In contrasto con il silenzio, che richiede relax, l'urlo è un'espressione destinata a mettersi in allerta. A volte su qualcosa di positivo, ma quasi sempre su un fatto non così piacevole. In generale, un pianto esprime emozioni incontrollate e traboccanti. Alzare la voce è una risorsa che viene solitamente utilizzata da coloro che sono più interessati a "farsi sentire" piuttosto che ascoltare l'altro.

Gridiamo per dire qualcosa di più

L'urlo è una forma di espressione elementare, che il dizionario definisce "suono inarticolato". Ciò significa che sebbene sia vestito di parole, quel tono di voce che diventa un grido rimane una realtà caotica, "inarticolato", cioè con un senso diffuso e disperso. Nel pianto c'è sempre una sorta di imposizione, ma suggerisce principalmente il bisogno di aiuto.

Gridiamo all'inizio della nostra vita perché è l'unico modo per piantarci nel mondo come qualcuno che esiste e che ha bisogno degli altri. Vogliamo che gli altri fermino alcune sofferenze che stiamo vivendo. Ci sentiamo freddi e vogliamo essere protetti. O ci sentiamo affamati e abbiamo bisogno di essere nutriti. Il grido è, prima di tutto, un'espressione del bisogno che abbiamo per gli altri di riconoscere i nostri difetti e di prendervi cura di loro.

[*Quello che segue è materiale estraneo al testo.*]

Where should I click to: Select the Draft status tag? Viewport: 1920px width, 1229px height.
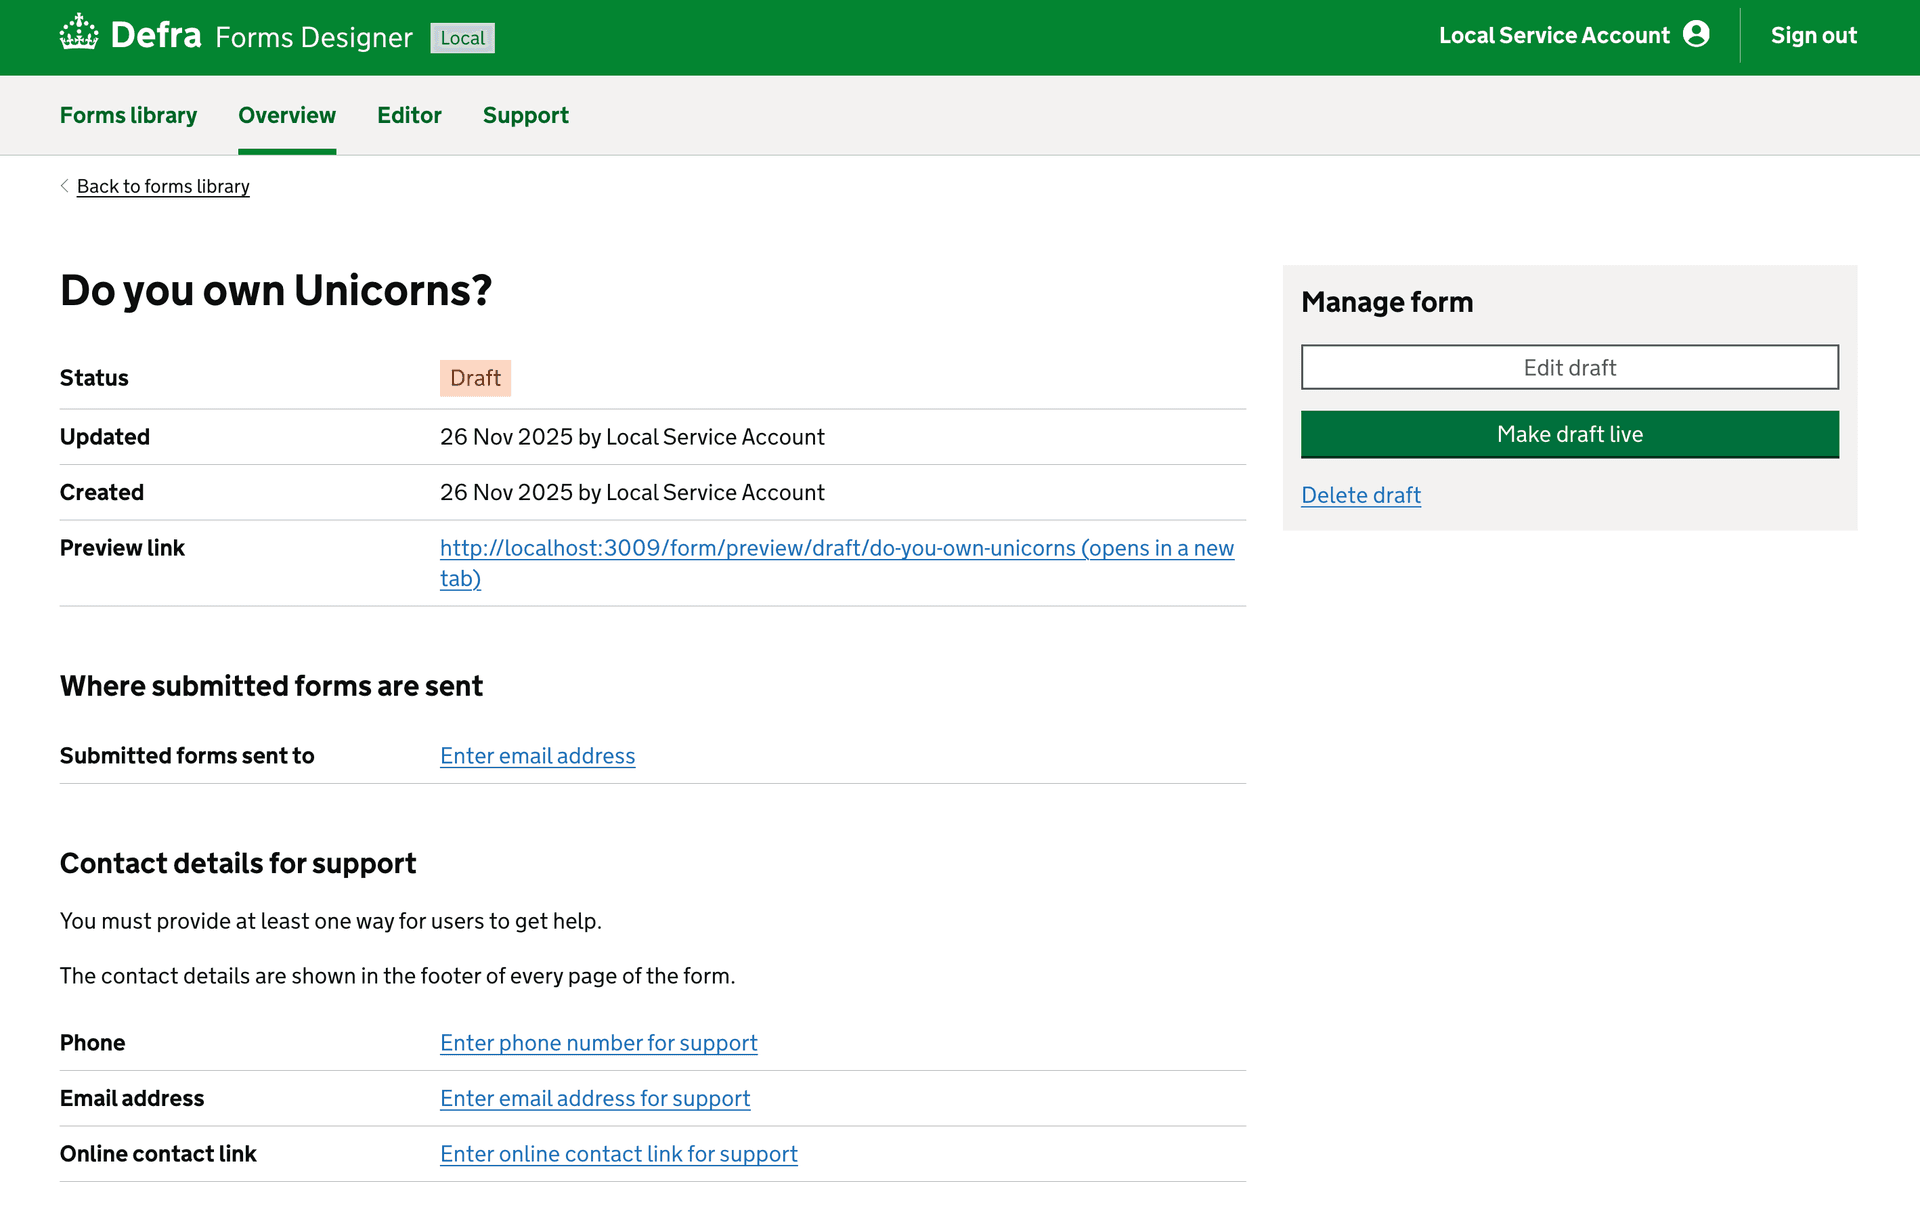click(x=475, y=377)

Quando entriamo nello straordinario mondo del linguaggio, non abbiamo più bisogno delle urla per comunicare quel qualcosa di cui abbiamo bisogno e che abbiamo bisogno di altri per ottenerlo. Tuttavia, anche i bisogni cominciano ad essere più complessi. Molti di loro non sono risolti così facilmente con l'offrire un tetto o l'alimentazione. In realtà, sorgono esigenze che non possono nemmeno essere identificate con precisione.

Il pianto, quindi, diventa quel modo di esprimere l'inesprimibile. È ancora il modo di chiedere l'aiuto degli altri, il riconoscimento degli altri; ma questa volta si tratta di soddisfare un bisogno che va oltre le parole.

Se si potesse dire, sarebbe sufficiente organizzare una frase e comunicarla. Ma in questo caso, la persona non può stabilire appieno la natura o la portata delle loro necessità. Ecco perché grida, per chiarire che c'è qualcosa oltre le semplici parole.

Le conseguenze inaspettate delle urla

Urli perché non riesci a trovare, o non vuoi trovare, un altro modo per esprimere ciò che senti o ciò che desideri. In circostanze felici, il grido è liberatorio. Permette di dare libero sfogo a una sensazione, senza una ragione diversa per la soddisfazione di esprimerla. Lì urliamo per fare catarsi, togliere la spina a una pressione, senza attaccare gli altri. L'esempio tipico di questo è l'obiettivo, quel momento unico in cui c'è un grido di gioia quasi sempre condiviso.

In altri casi, il grido riflette solo l'incapacità - o l'impossibilità - di tradurre un messaggio, più o meno disperato, alle parole. Chi grida, chiede qualcosa a chiunque lo senta. In linea di principio è più attenzione, ma dietro a questo ci sono anche altre richieste che sono più complesse.

In ogni caso, il grido invece di chiarire la comunicazione, ciò che si ottiene è di romperlo. Colui che grida prende nota del tono della sua voce, molto più del messaggio che vuole trasmettere. Ciò che comunica, piuttosto, è che qualcuno sta per perdere completamente il controllo e che l'altro deve misurare le proprie azioni prima di continuare. In questo caso, il grido svolge una funzione di annullamento dell'altro. Nasce dalla paura e dalla mancanza, ma il suo effetto è di colmare quella lacuna attraverso l'imposizione.

Il grido aggressivo è che l'altro non esprime, che non c'è nient'altro da dire. Alla fine, questo tipo di urlo che fa è chiamare al silenzio. Non solo il silenzio dell'altro, ma anche il silenzio stesso. In questo caso, non è un silenzio pieno di significato, ma il silenzio della repressione. Il silenzio che nasconde tutto ciò che dovrebbe essere detto e che con le urla è sepolto in un'oscurità senza fine.